[lttng-dev] [PATCH lttng-tools 3/3] Fix: Stream allocation and insertion consistency

David Goulet dgoulet at efficios.com
Wed Oct 3 11:48:37 EDT 2012


The stream allocation in the consumer was doing ustctl actions on the
stream and updating refounts. However, before inserting the stream into
the hash table and polling on the fd for data, an error could occur
which could stop the stream insertion hence creating multiple fd leaks,
mem leaks and bad refount state.

Furthermore, the consumer_del_stream now can destroy a stream even if
that stream is not added to the global hash table. The kernel and UST
consumer uses it on error between allocation and hash table insertion.
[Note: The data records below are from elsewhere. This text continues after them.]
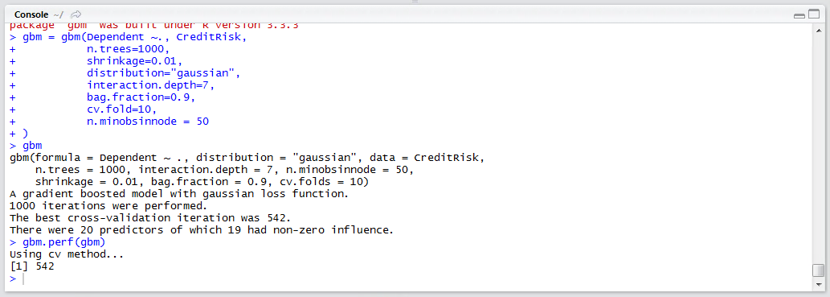830x297 pixels.
Task: Click the '1000 iterations were performed' line
Action: (108, 206)
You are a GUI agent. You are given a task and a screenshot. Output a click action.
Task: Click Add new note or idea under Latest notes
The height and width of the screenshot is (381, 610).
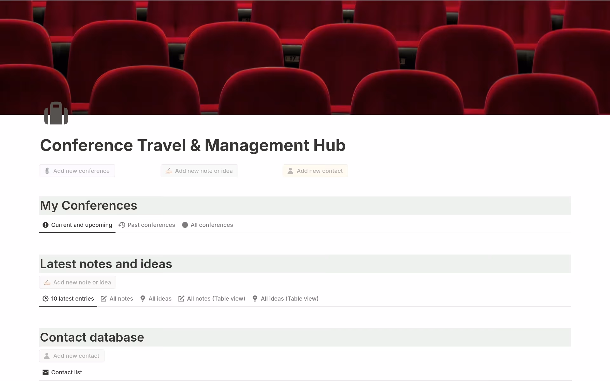(77, 282)
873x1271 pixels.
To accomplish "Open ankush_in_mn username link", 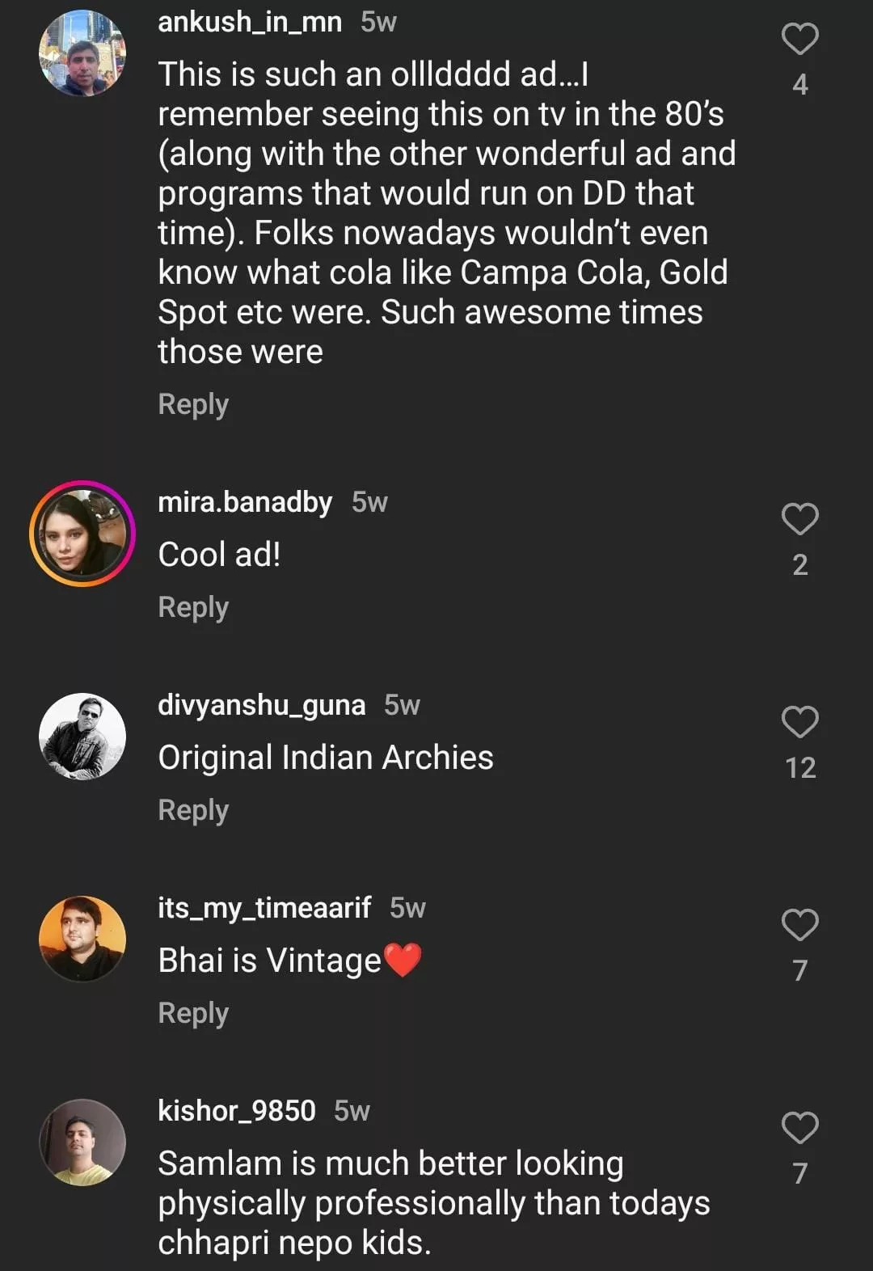I will 250,22.
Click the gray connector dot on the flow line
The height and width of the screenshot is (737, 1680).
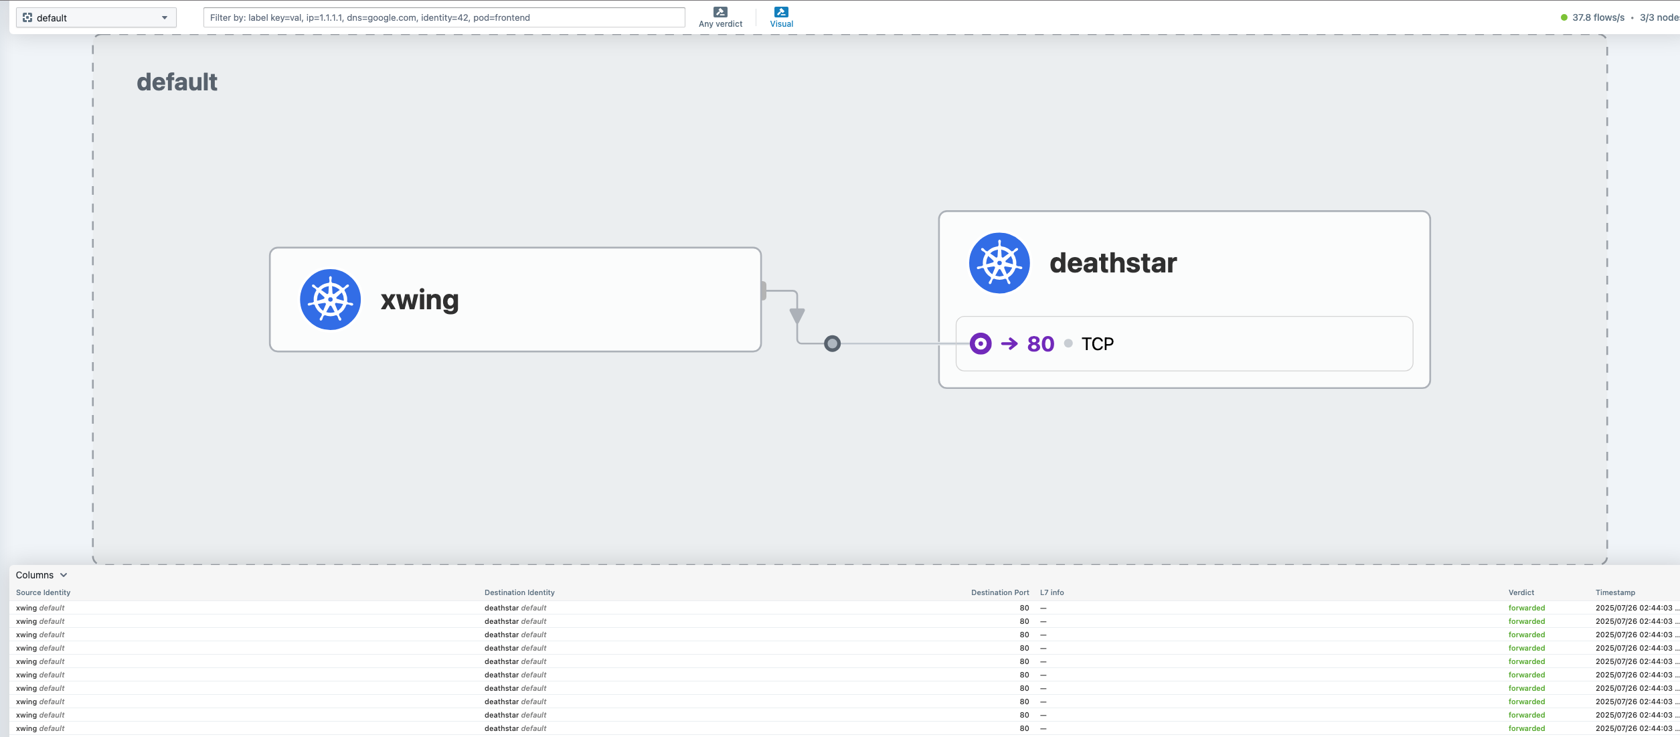[832, 343]
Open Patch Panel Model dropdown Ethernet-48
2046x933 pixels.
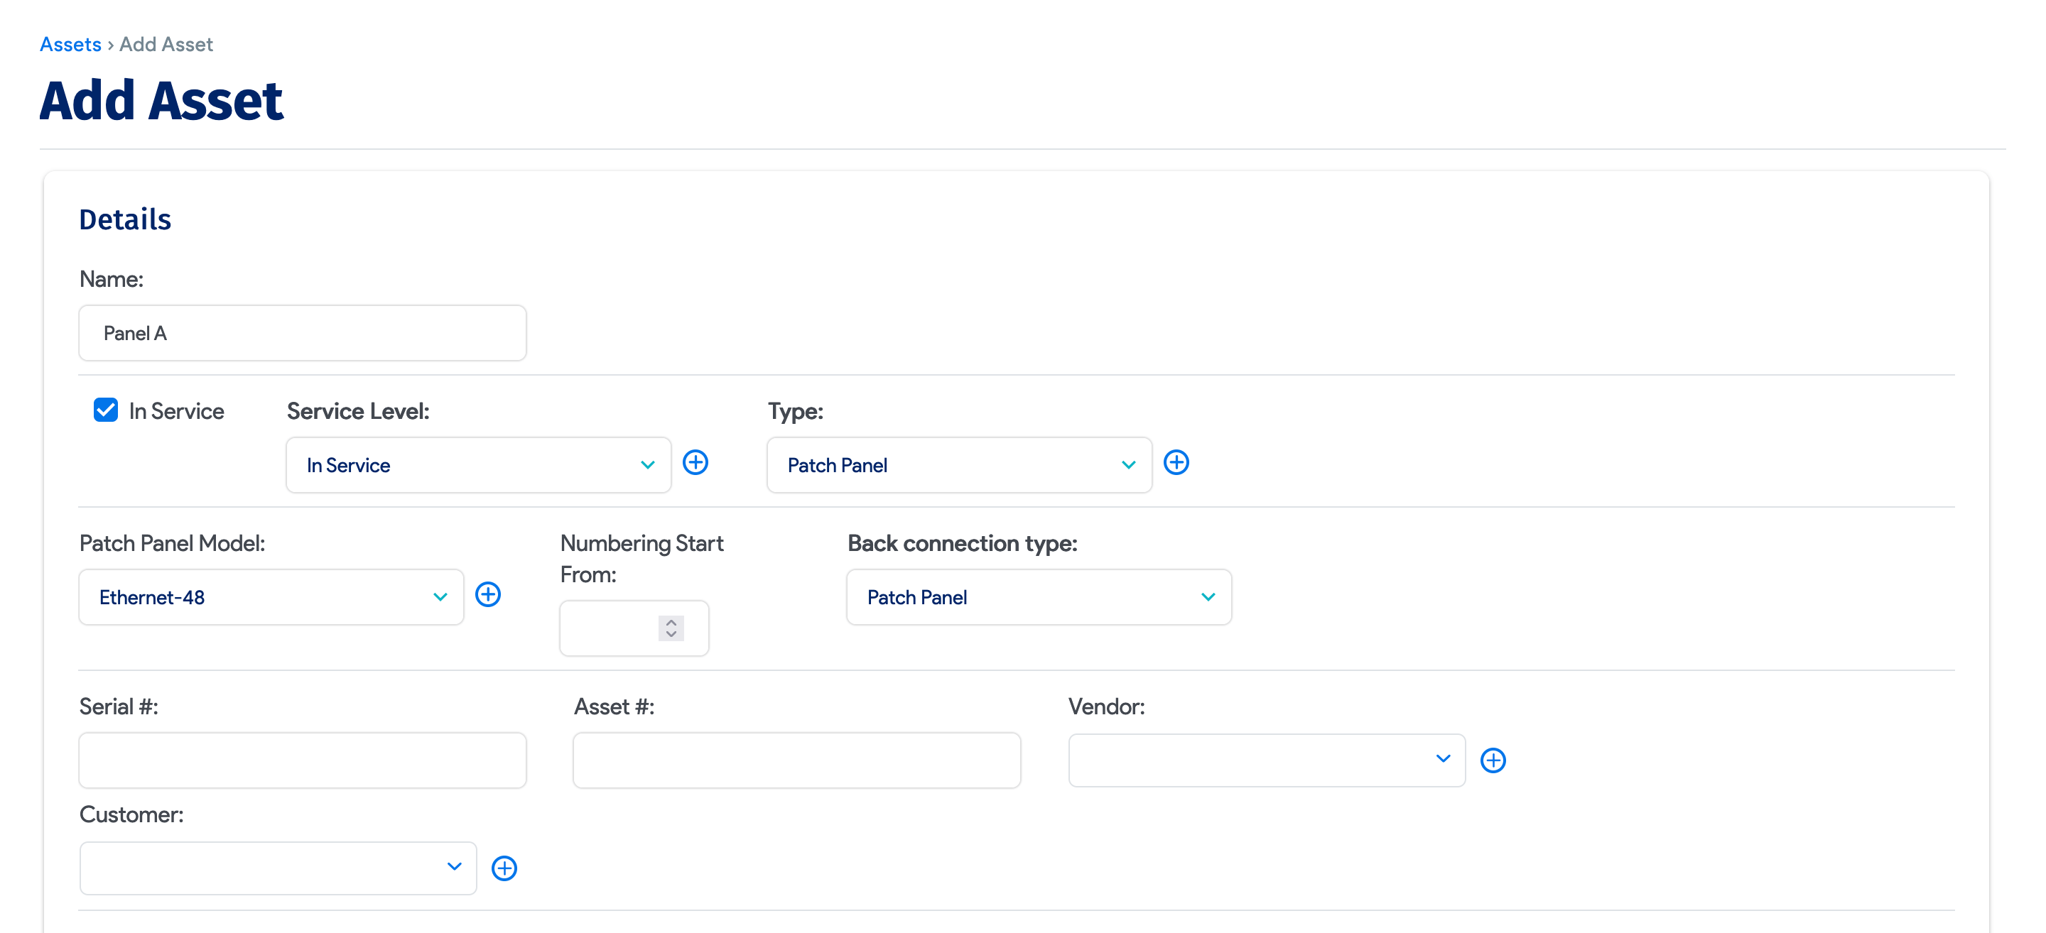pyautogui.click(x=271, y=596)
Signed-off-by: David Goulet <dgoulet at efficios.com>
---
 src/common/consumer.c                        |  219 +++++++++++++++++---------
 src/common/kernel-consumer/kernel-consumer.c |   13 +-
 src/common/ust-consumer/ust-consumer.c       |   16 +-
 src/common/ust-consumer/ust-consumer.h       |    4 +-
 4 files changed, 172 insertions(+), 80 deletions(-)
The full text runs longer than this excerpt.